Veröffentlicht von: Onmeda-Redaktion (11. Juni 2015)

Nur wenige Männer, die von einem vorzeitigen Samenerguss (vorzeitige Ejakulation, Ejaculatio praecox) betroffen sind, begeben sich in ärztliche Behandlung.

Der richtige Ansprechpartner kann etwa ein Urologe sein. Damit der Arzt die Diagnose stellen kann, wird er dem Mann zunächst einige Fragen stellen, so zum Beispiel:

  • zur sexuellen Entwicklung,
  • zu sexuellen Erfahrungen, die der Mann gemacht hat und
  • zum Verlauf der sexuellen Reaktion beim Betroffenen.

Darüber hinaus ermittelt der Arzt, ob Angst vor dem vorzeitigen Orgasmus als mögliche Ursache infrage kommt.
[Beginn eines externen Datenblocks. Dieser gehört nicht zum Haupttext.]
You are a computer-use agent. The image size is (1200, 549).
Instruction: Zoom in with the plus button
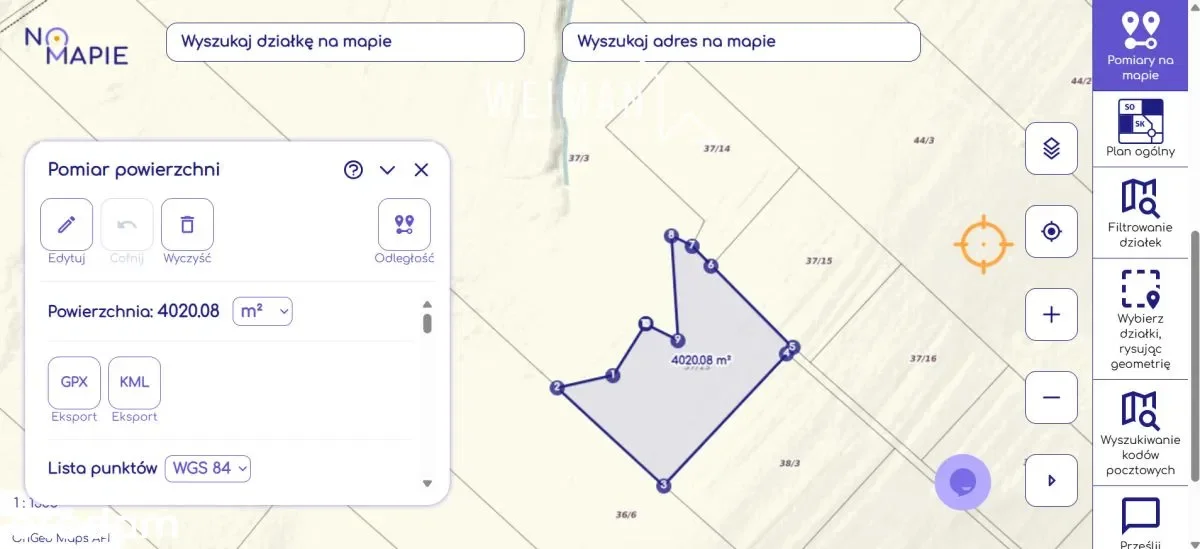pos(1051,315)
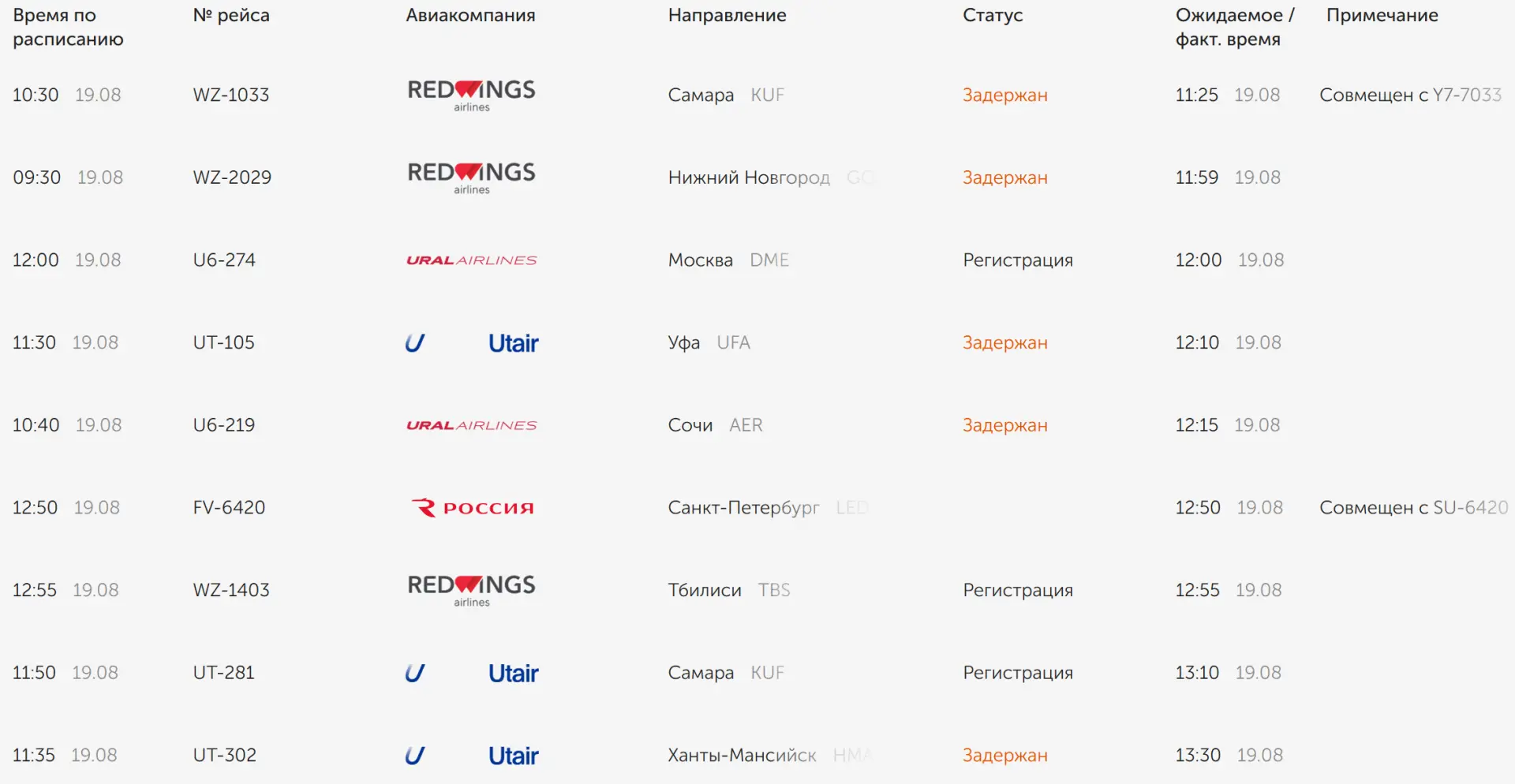Click the 'Авиакомпания' column header
The height and width of the screenshot is (784, 1515).
click(x=470, y=15)
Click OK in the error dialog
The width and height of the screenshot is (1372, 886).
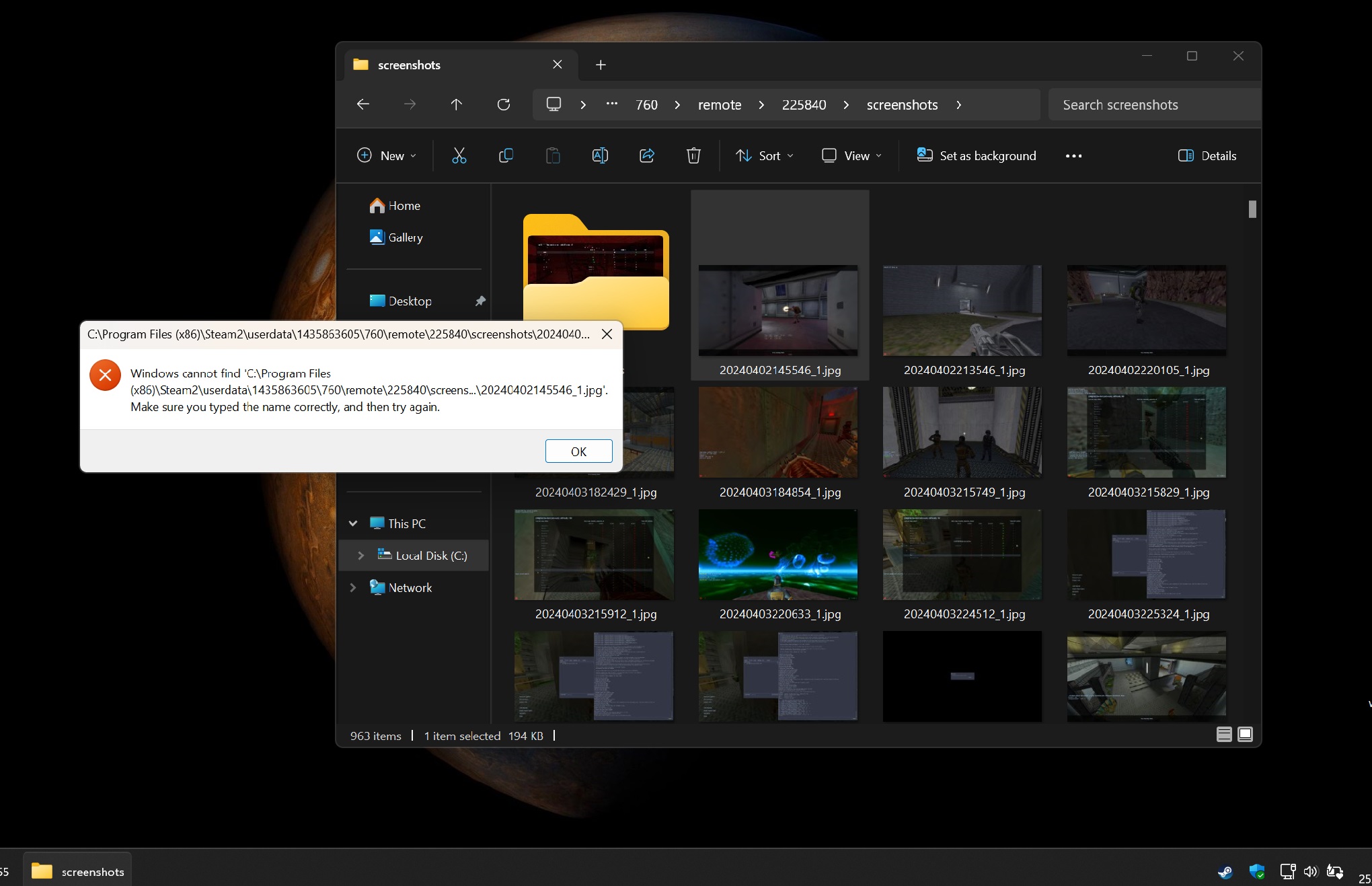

In vielen Fällen kann die Krankengeschichte bereits viel über die Ursache des frühzeitigen Samenergusses aussagen, da sie Aufschluss über die innere Einstellung des Betroffenen gibt und sich dabei zeigen kann, wie er seinen Orgasmus erlebt. Diese Faktoren sind im Hinblick auf die Therapie besonders wichtig.

In der Regel diagnostiziert der Arzt den vorzeitigen Samenerguss dann, wenn zwischen dem Einführen des Penis in die Scheide und dem Samenerguss weniger als zwei Minuten liegen, der Mann den Zeitpunkt des Samenergusses nicht kontrollieren kann und die Partnerschaft dadurch beeinträchtigt wird.